OpenAI is incorporating web search functionality into ChatGPT to help users find better answers from relevant, trustworthy, and high-quality sources. The company calls it “SearchGPT” and notes that it’ll refine how ChatGPT users engage information while helping content owners reach a wider audience.
With SearchGPT, the AI chatbot will search the web depending on the user’s query or question. Users can also manually perform a web search by selecting the new “web search icon” below the text box. Like Microsoft’s Copilot, ChatGPT will cite referenced web sources at the button of its responses.
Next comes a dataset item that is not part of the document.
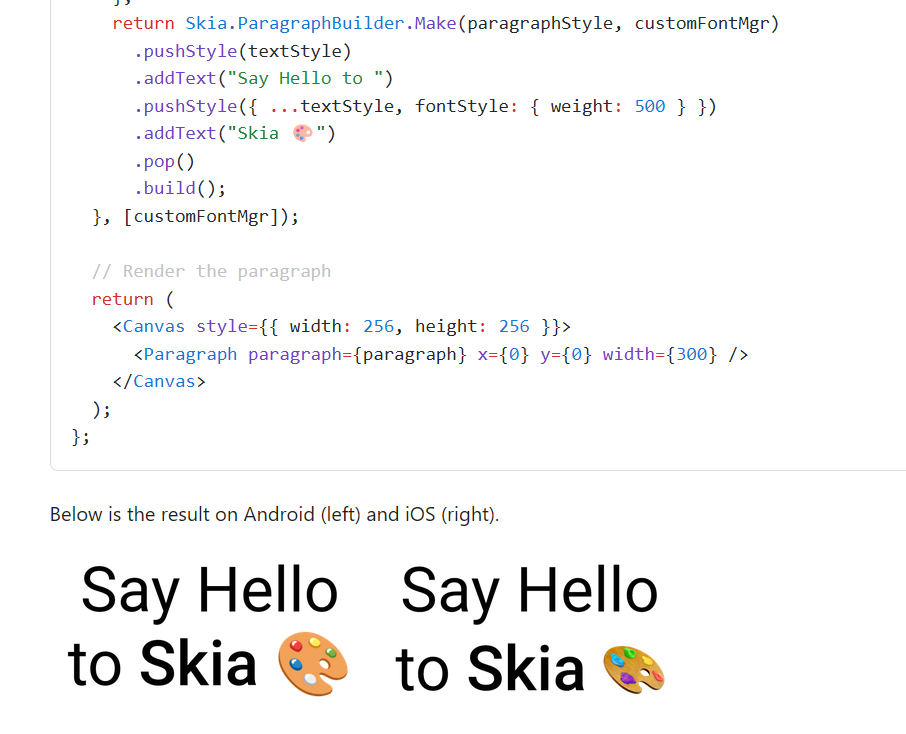Click the iOS 'Say Hello' result image
This screenshot has width=906, height=734.
(530, 629)
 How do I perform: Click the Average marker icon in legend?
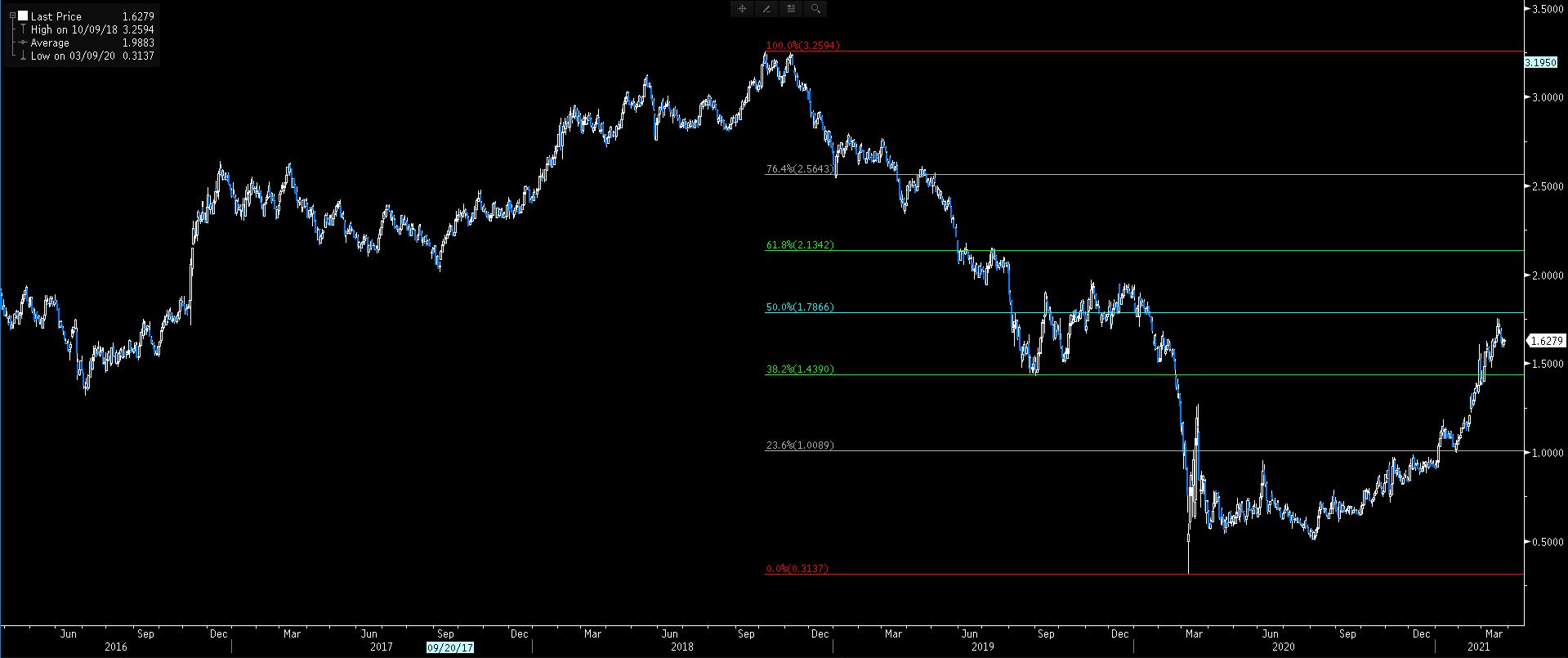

Selecting the “Sources” button will open a citation sidebar showing exactly where the chatbot’s responses came from. The sidebar will include links to the web sources (blog posts, news articles, forums, etc.) and their publication dates.
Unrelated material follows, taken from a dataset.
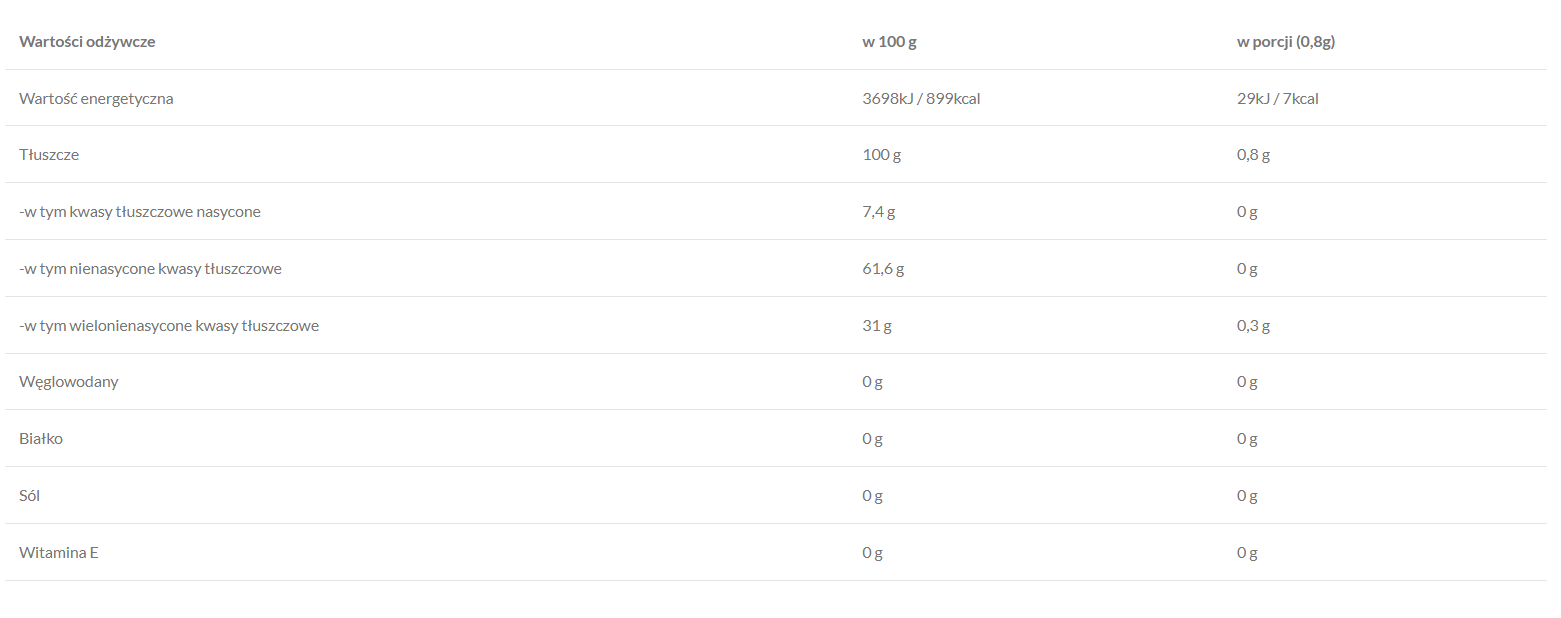Click the "0,8 g" value in Tłuszcze row
This screenshot has height=618, width=1561.
coord(1253,155)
ChatGPT search uses content provided by its publishing partners, third-party search providers, and websites that allow OpenAI’s OAI-Searchbot crawlers. SearchGPT is available on desktop (via chatgpt.com) and the ChatGPT app for Android, iPhone, and iPad.
OpenAI intends to improve ChatGPT search, especially for shopping and travel. In addition to web search integration, ChatGPT will display visual (images and videos) results for weather, maps, news, sports, and stocks-related queries. According to OpenAI, these visual results will give users a richer understanding of responses to their queries.
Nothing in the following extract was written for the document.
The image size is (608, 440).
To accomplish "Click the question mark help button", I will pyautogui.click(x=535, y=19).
SearchGPT first debuted as a temporary prototype about three months ago. The web search functionality is now live for ChatGPT Plus and Team users, as well as people who signed up for the SearchGPT waitlist. The feature will roll out to users on Enterprise and Education “in the next few weeks,” while Free plans will get access “over the coming months.”
OpenAI mentions that unregistered or logged-out users will also have access to ChatGPT’s new web search experience in the future. However, for now, only registered users (particularly paid subscribers) get priority access.